November 18, 2019 - 11:49am

Prince Andrew’s interview hasn’t been the PR masterclass that his people might have hoped for, and it seems unlikely that this story will go away.

I support constitutional monarchy, not just out of a romantic attachment to the past and because I dislike the sort of people who advocate a republic more than I dislike the royals – although that is a factor – but because there’s plenty of evidence it works.

But even I am losing faith in the House of Windsor.

Tourism is a red herring – people would still visit Windsor Castle if we had President Attenborough – but the main argument is that shared institutions matter, and matter now more than ever. Modern democracies suffer from falling faith in these institution institutions, so that growing numbers express little fondness for anything but the military, the NHS and the Queen. Yet 2019 has been a terrible year for the royals – a new Annus Horribilis – and I suspect their problems are going to get worse.

Firstly, there is the constitutional crisis; it’s not the Queen’s fault that the political class has been deadlocked since 2016, but the purpose of monarchy is to be a check on political instability or tyranny. It’s what I think of as ersatz tradition, because there’s something a bit make-believe about it, but it’s all fine as long as everyone pretends to believe that the monarch wields ultimate power. The recent crisis rather exposed the fact that the Queen actually has zero real authority.

Secondly, there is the Harry and Meghan problem; the Duke and Duchess of Sussex seem determined to explicitly embrace a highly-politicised worldview which, for a want of a better world, I suppose we’d call “Woke”.

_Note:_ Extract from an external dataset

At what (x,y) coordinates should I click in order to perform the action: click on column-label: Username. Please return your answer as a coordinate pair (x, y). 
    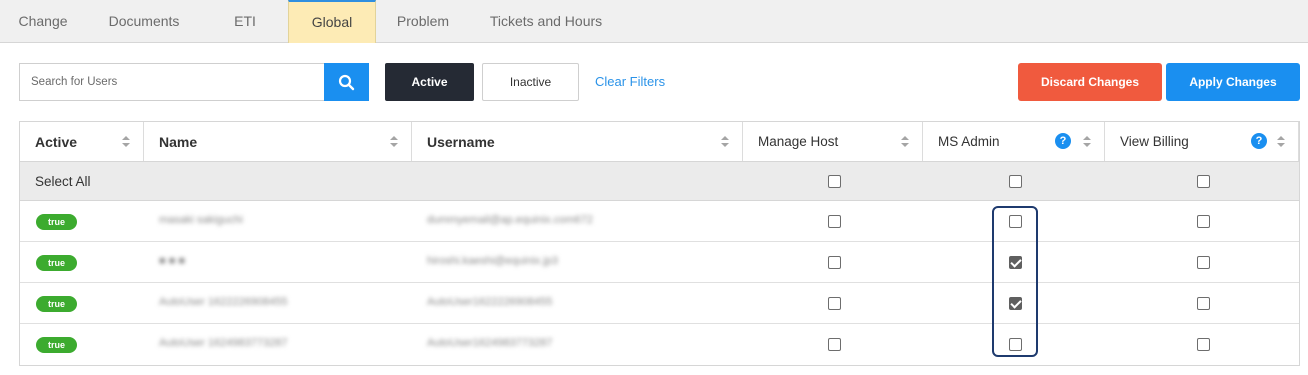
    Looking at the image, I should click on (461, 142).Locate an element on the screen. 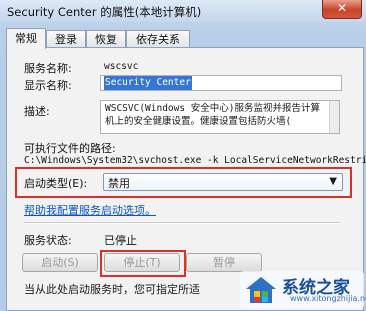  tab-label: 常规 is located at coordinates (26, 38).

I can see the logic, since that sort of progressivism is the majority worldview of the ruling class below a certain age, and just as the Windsor ancestors adopted the new faith of Protestantism, so now they’re embracing its successor religion. But we are sort of living through a new Reformation now, and this is a hugely divisive line to take; on top of this the sort of people who agree with Harry and Meghan’s politics are not naturally sympathetic to royalty.

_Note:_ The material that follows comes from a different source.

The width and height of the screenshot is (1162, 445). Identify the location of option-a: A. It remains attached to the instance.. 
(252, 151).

Thirdly, the Andrew scandal is symptomatic of a wider problem with the royals, a sort of “elite overproduction” caused by too many family members who are too close to the Queen to be able to launch separate careers and lives.

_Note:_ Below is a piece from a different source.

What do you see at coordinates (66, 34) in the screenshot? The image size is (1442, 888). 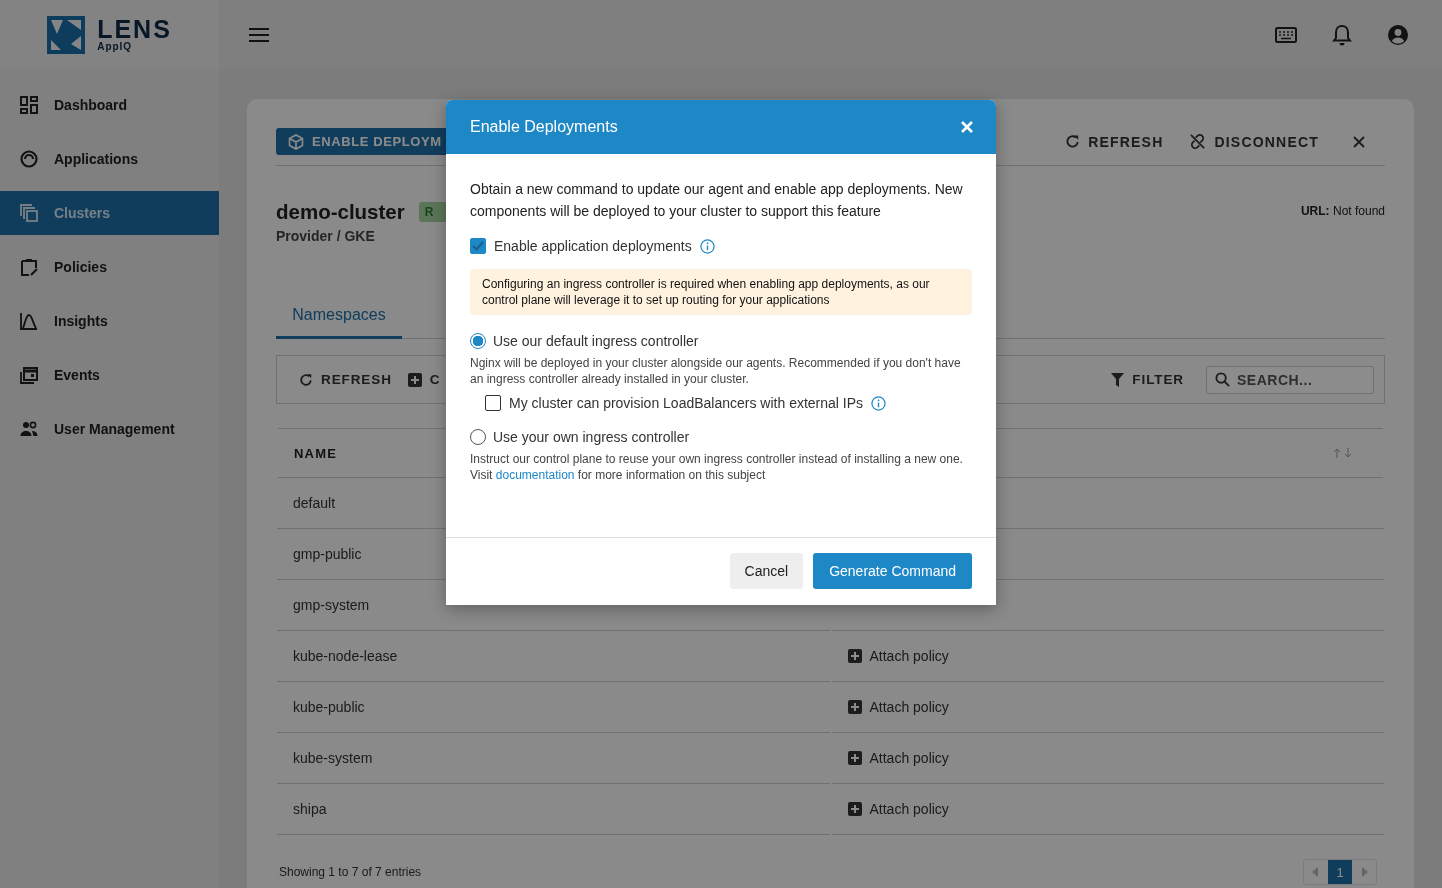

There once was a time when minor royals could be sent off to various distant parts of the empire, and if not then they usually joined the army. The current Queen’s uncles were notoriously a difficult lot but during the war one was shipped off to run the Bahamas, another was given diplomatic duties and the third served on the staff of the RAF (and was killed). What, exactly, can Andrew or Harry do, that won’t lead them either into the temptation of the flesh or of politics, the two biggest pitfalls for Hanoverian men?